Whilst our study focussed on pancreatic alpha cell function, we have also uncovered a role for ACC1 in GLP-1 secretion from enteroendocrine cells. Our collective understanding of L-cell function is still developing, with the secretion of GLP-1 known to be dependent on glucose metabolism and KATP channel regulation27,39. This present study implicates anaplerotic mitochondrial metabolism and ACC1-coupled lipogenesis in GLP-1 secretion and suggests that further research into this metabolic pathway in L-cell function is warranted.
An important question relating to this study is whether there are associations between the ACC1 gene and diabetes. Variants in ACACA have not previously been associated with type 1 diabetes. However, in the largest type 2 diabetes, GWAS to date40, variants within ACACA showed a suggestive association (lead variant: rs7211305 P = 2.1 × 10−7). The available eQTL in the pancreas (GTEx V8, rs62070073, P = 7.2 × 10−6) was of modest strength and thus we could not determine whether the effect on type 2 diabetes is driven by changes in gene expression. With the increasing power of genetics studies, these suggestive associations will be more robustly tested.
In summary, this study demonstrates that ACC1-coupled metabolic signalling plays a key role in alpha-cell glucose sensing and glucagon secretion, as well as GLP-1 secretion from intestinal L-cells, providing mechanistic insights into the regulation of secretion of these key hormones responsible for systemic metabolic homoeostasis. As hyperglucagonaemia is associated with T2D3,4,5 and other metabolic disorders41, our study raises the prospect of targeting the ACC1-pathway in alpha-cells as a therapeutic strategy to limit glucagon secretion.
Methods
Gene expression and western blotting
RNA from snap-frozen tissues was isolated using RNeasy Mini Kits (QIAGEN, Hilden, Germany) following mechanical homogenisation. Reverse transcription was performed using random primers. Expression was measured by Real-Time PCR using Taqman probes for ACC1 (mAcaca Mm01304281_m1), ACC2 (mAcacb Mm01204671_m1) and HPRT1 (mHtrp Mm00446968_m1) as a normalising gene.
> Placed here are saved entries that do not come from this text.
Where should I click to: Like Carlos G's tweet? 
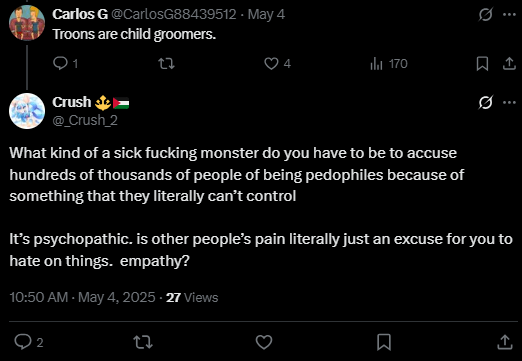(x=277, y=63)
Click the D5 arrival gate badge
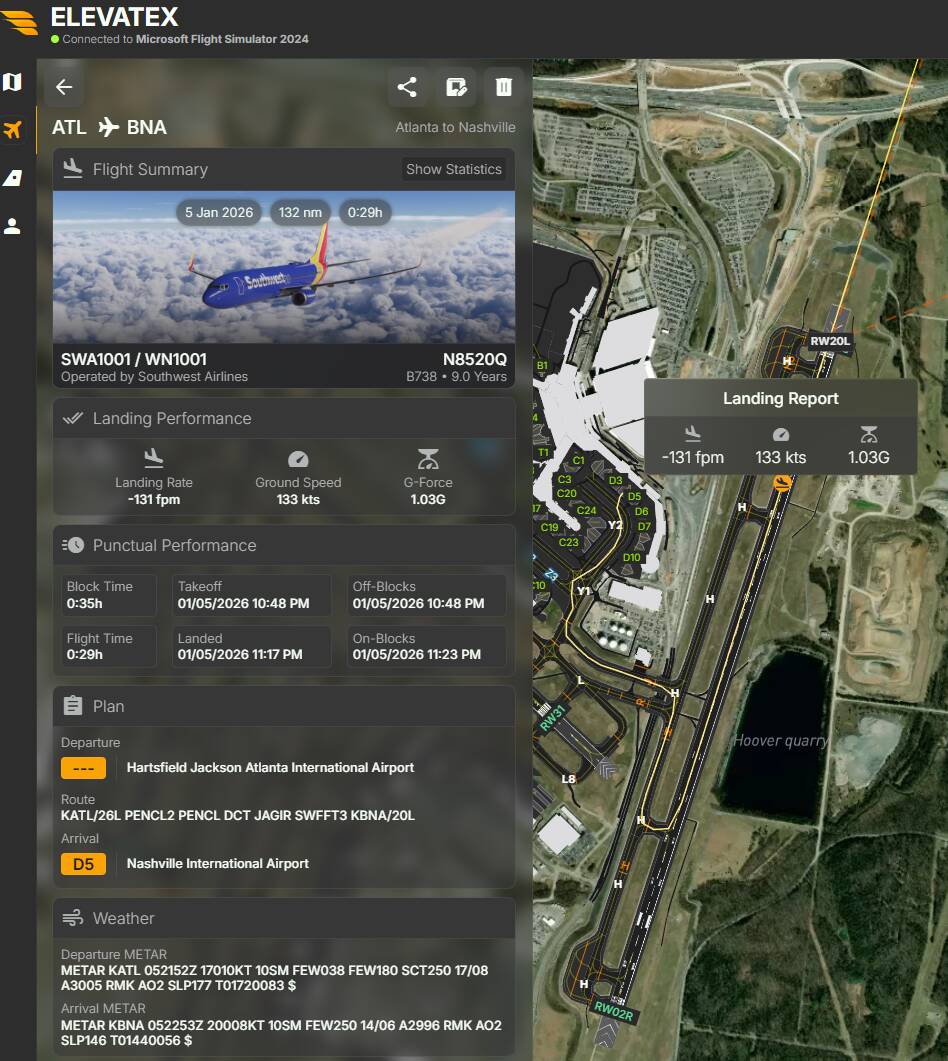The width and height of the screenshot is (948, 1061). pyautogui.click(x=83, y=863)
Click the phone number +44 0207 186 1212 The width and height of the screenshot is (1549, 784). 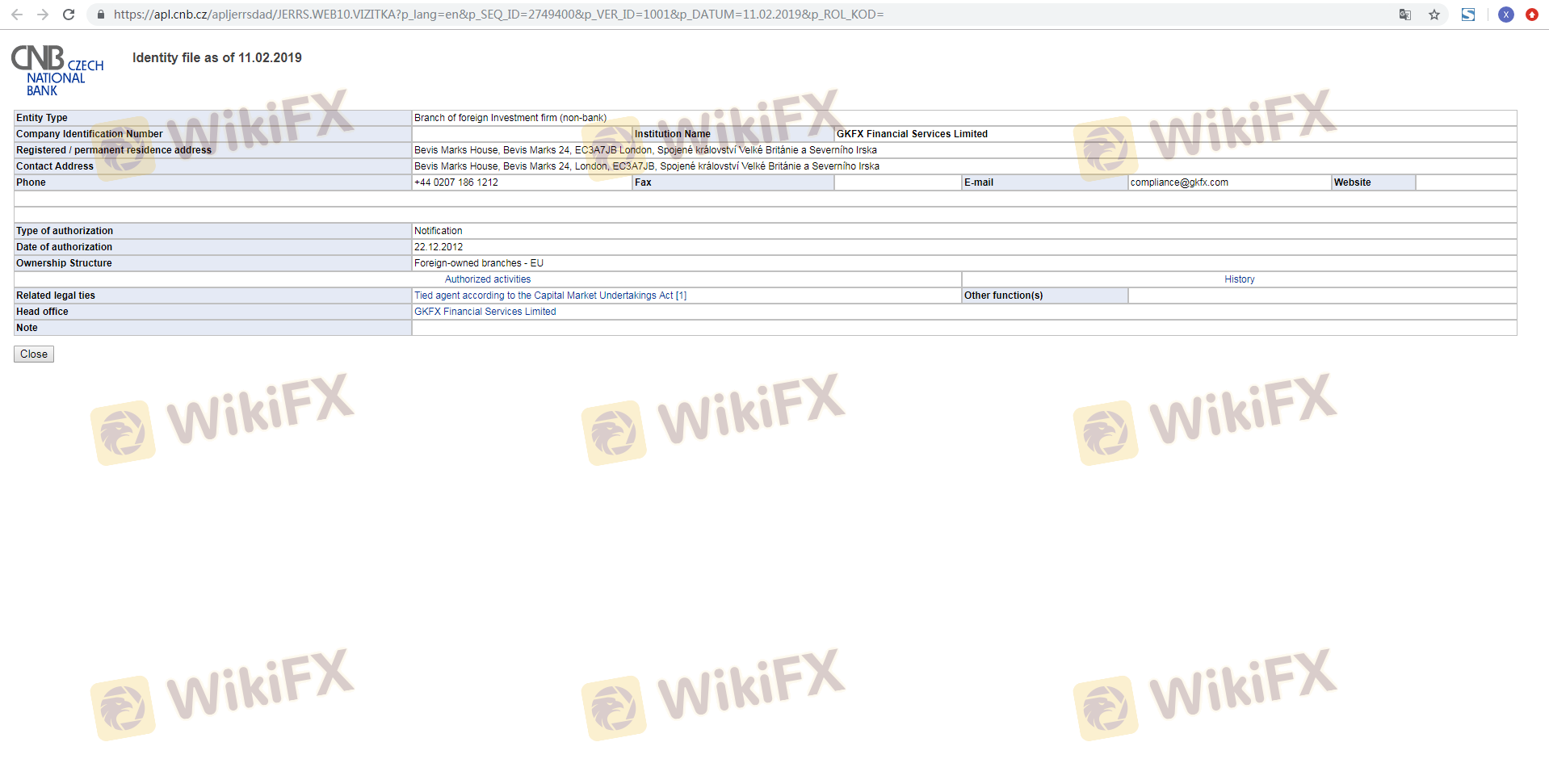click(456, 182)
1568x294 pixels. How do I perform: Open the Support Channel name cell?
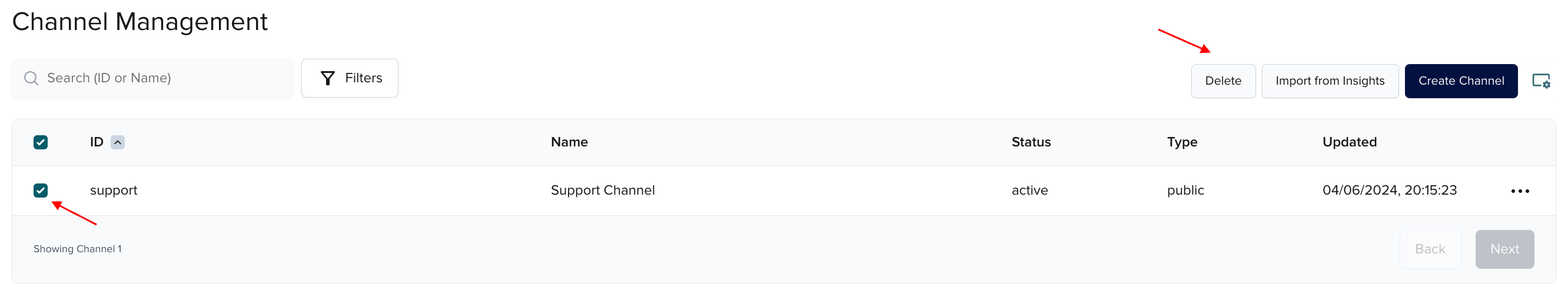point(603,191)
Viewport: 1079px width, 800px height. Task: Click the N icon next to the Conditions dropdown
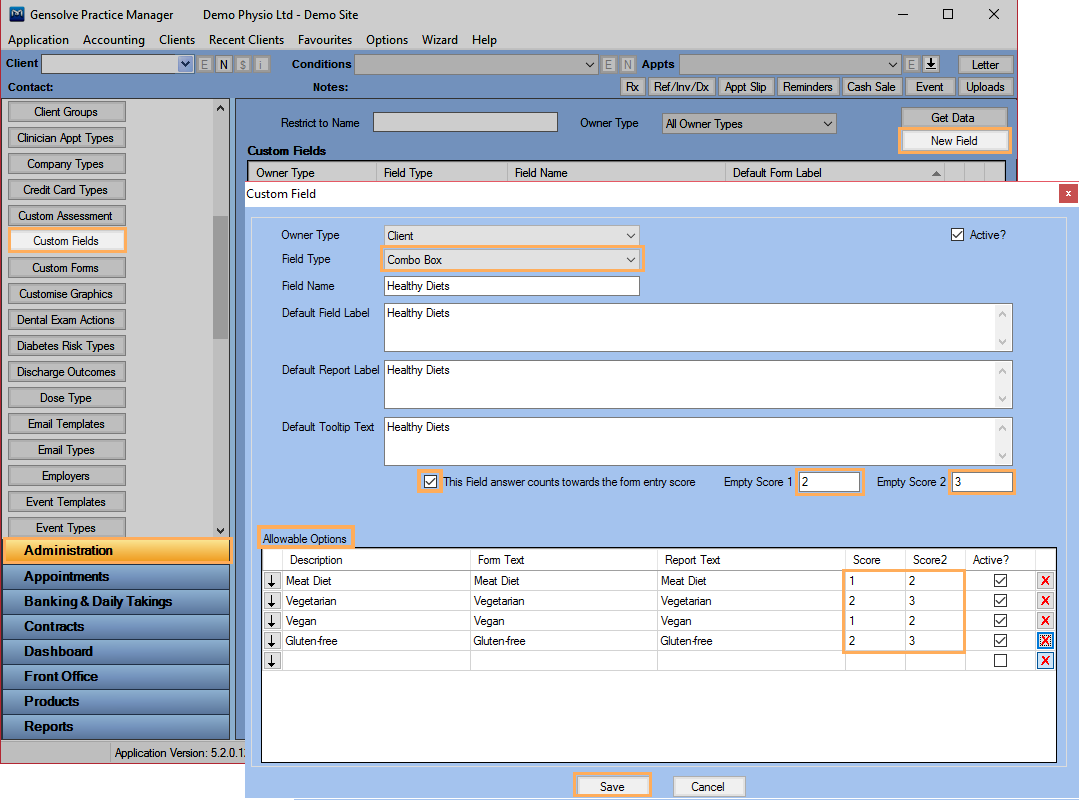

For western blotting, snap-frozen tissues or cell pellets were lysed in RIPA buffer with mechanical homogenisation, and 25 µg protein resolved by sodium dodecyl sulfate-polyacrylamide gel electrophoresis (SDS-PAGE) (10% Acrylamide), before transfer to PVDF, blocking and incubation with anti-ACC1 (#4190; Cell Signalling Technologies, Danvers, MA, USA; 1/1000 dilution) then an HRP-conjugated secondary antibody (Cell Signalling Technologies; 1/10,000 dilution).
Mouse models
Ethical approval for studies involving mice was provided by the UK Home Office to Dr. J Cantley (project license P4D4BEF1F) following local ethical review (University of Oxford). To disrupt ACC1 activity in proglucagon expressing cells, Acaca floxed mice23 (mice with loxP sites flanking exons 42 and 43 of the Acaca gene) were crossed with glucagon-Cre mice22 (Gcgtm1.1(icre)Gkg) to generate compound heterozygotes (Gcgtm1.1(icre)Gkg, Acacaflox/wt), which were crossed to generate gluACC1KO (Gcgtm1.1(icre)Gkg, Acacaflox/flox) and control (Acacaflox/flox) mice. Control and gluACC1KO mice were crossed to generate study cohorts which consisted of gluACC1KO and littermate ACC1-floxed control mice. Mice were maintained on a C57Bl/6J background with a 12 h light/dark cycle, free access to water and a standard chow or HFHS diet (D12451; Research Diets, NJ, USA). For experiments using wild type tissue, C57Bl/6J mice were used. Routine genotyping was performed using primers for ACC1 (ACC1 F: TACAAACGCAAGAGTCATACTGG, ACC1 R: CTTTCCAATTCAAGGTTCTGAC) and for improved Cre (iCre F: GACAGGCAGGCCTTCTCTGAA, iCre R: CTTCTCCACACCAGCTGTGGA). Confirmation of deletion of the ACC1 floxed allele was performed by PCR15, following genomic DNA extraction from snap-frozen tissues using the QIAamp Fast DNA Tissue Kit (Qiagen), and using the primers ACC1F (TACAAACGCAAGAGTCATACTGG) and ACC1KOR (CACACCAGTATTTGAATCAGCAA). The primers MIR-F (CAAATGTTGCTTGTCTGGTG) and MIR-R (GTCAGTCGAGTGCACAGTTT) were used as a template control.
Metabolic phenotyping
Glucose tolerance tests were performed after a 6 h fast, by i.p. administration of glucose 2 g/kg body weight (IPGTT). Insulin action was assessed, following a 6 h fast, by i.p. injection of insulin: 0.75 U/kg for males and 0.5 U/kg for females42. Blood was sampled from the tail. Glucose was measured from whole blood using an Accu-Check glucometer (Roche, Basel, Switzerland). Serum glucagon was assayed by ELISA (Mercodia, Uppsala, Sweden). Serum insulin was assayed by MSD immunoassay (Meso Scale Discovery, Rockville, MD, USA). Total serum GLP-1 was assayed by ELISA (Sigma-Aldrich, St. Louis, MO, USA).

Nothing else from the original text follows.